Laut den Angaben der Bezirke und der Senatsumweltverwaltung ist die Umnutzung von neun Friedhöfen konkret in der Planung, in einem Fall in Reinickendorf wird bereits gebaut. Außerdem gibt es zahlreiche Fälle, in denen ehemalige Friedhöfe bereits umgewidmet wurden. Das Wohngebäude in der Landsberger Allee 48 steht beispielsweise auf einem Teilstück eines Friedhofes.

Deutlich mehr Urnen- als Sargbestattungen

Heutzutage wollten viel mehr Menschen eine Urnenbestattung als eine Sargbestattung, sagt Tillman Wagner, Geschäftsführer des Evangelischen Friedhofverbands Berlin Stadtmitte. "93 Prozent der Menschen lassen sich in einer Urne beisetzen, sieben Prozent in einem Sarg". Früher sei das Verhältnis umgekehrt gewesen. Urnen brauchten deutlich weniger Platz, weshalb mittlerweile so viele Friedhöfe in Berlin ungenutzt seien. Auch konfessionslose Bestattungsangebote wie Friedwälder werden laut Wagner immer attraktiver.

Bezirke, in denen es viele Friedhöfe gibt und wo sich dementsprechend viel auf Friedhofsflächen tut, sind Pankow und Neukölln. In Pankow gibt es laut Bezirk 27 Friedhöfe, von denen elf bereits vollständig geschlossen sind. Für 14 Friedhöfe ist demnach eine Umnutzung vorgesehen.

Hermannstraße - Allee der Friedhöfe

In Neukölln gibt es etwa 20 Friedhöfe, von denen einige schon längst nicht mehr als solche genutzt werden. Auffällig ist in Neukölln die Friedhofsdichte auf relativ kleinem Raum. An der Hermannstraße erstrecken sich auf etwa einem Kilometer zahlreiche Friedhöfe oder ehemalige Friedhöfe, die sich alle in unterschiedlichen Nutzungsstadien befinden.

Der Anita-Berber-Park zum Beispiel befindet sich in der ehemaligen Einflugsschneise des früheren Tempelhofer Flughafens. In dem wenig akuraten, naturnah angelegten Park strolchen häufig Hunde mit ihren Besitzern durch das im Sommer hohe Gras. Näher an der Hermannstraße finden sich nicht selten Gruppen von Drogen konsumierenden Menschen. Allein die rote Friedhofsmauer deutet darauf hin, was dies einmal war.
■ ■ ■
_SCHRIFTLICHE AUFGABE_. Gib bitte aus dem Textabschnitt über Berliner Friedhöfe die Stelle von „Hermannstraße - Allee“ bis „unterschiedlichen Nutzungsstadien befinden.“ wortgetreu wieder.

_AUSGANGSMATERIAL_.
■ ■ ■
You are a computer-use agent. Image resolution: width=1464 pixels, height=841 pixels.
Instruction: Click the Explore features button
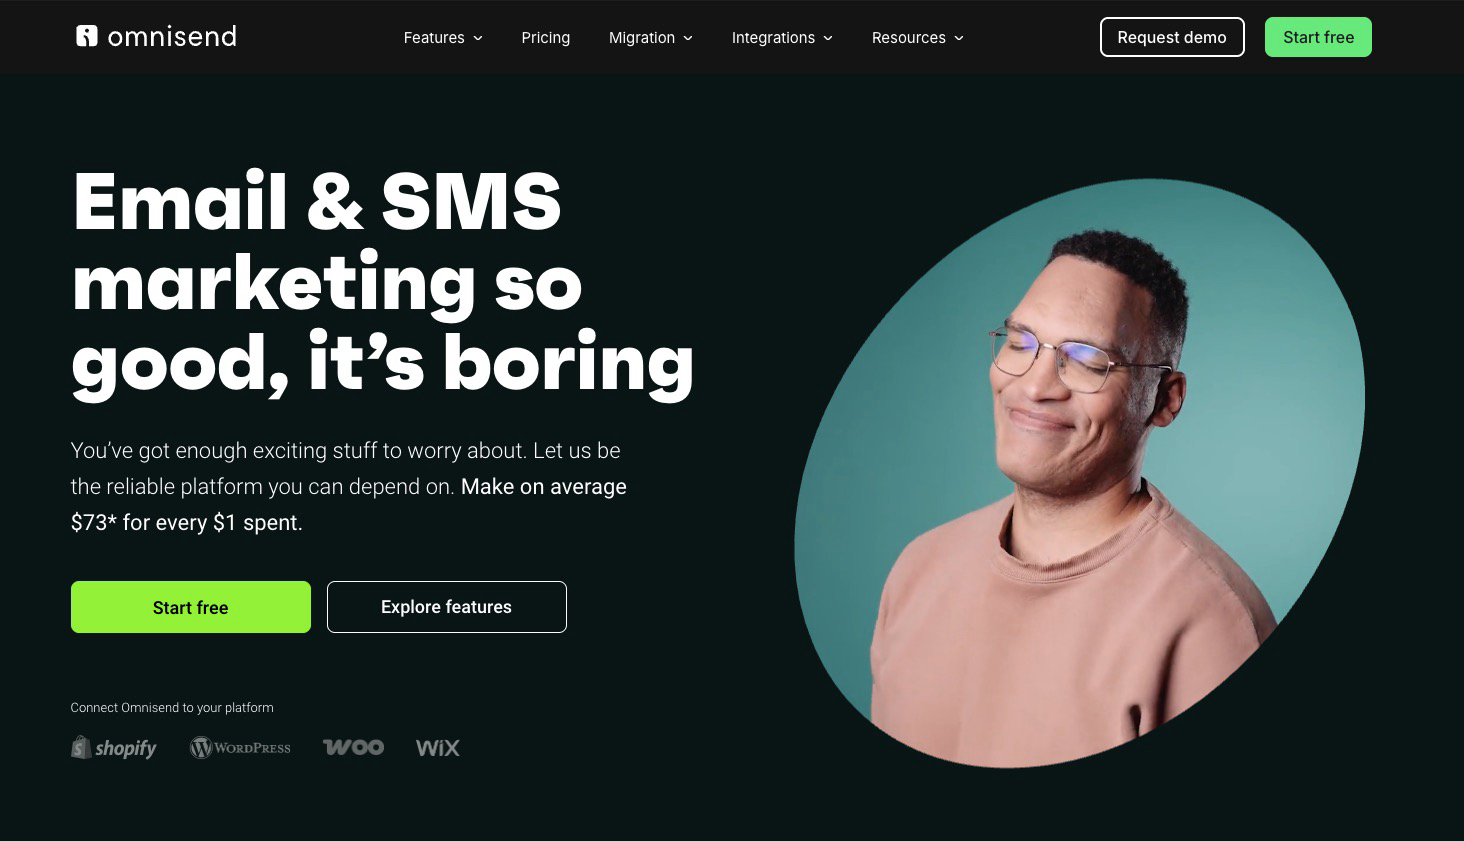click(x=447, y=607)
■ ■ ■
_SCHRIFTLICHE ANTWORT_.
Hermannstraße - Allee der Friedhöfe

In Neukölln gibt es etwa 20 Friedhöfe, von denen einige schon längst nicht mehr als solche genutzt werden. Auffällig ist in Neukölln die Friedhofsdichte auf relativ kleinem Raum. An der Hermannstraße erstrecken sich auf etwa einem Kilometer zahlreiche Friedhöfe oder ehemalige Friedhöfe, die sich alle in unterschiedlichen Nutzungsstadien befinden.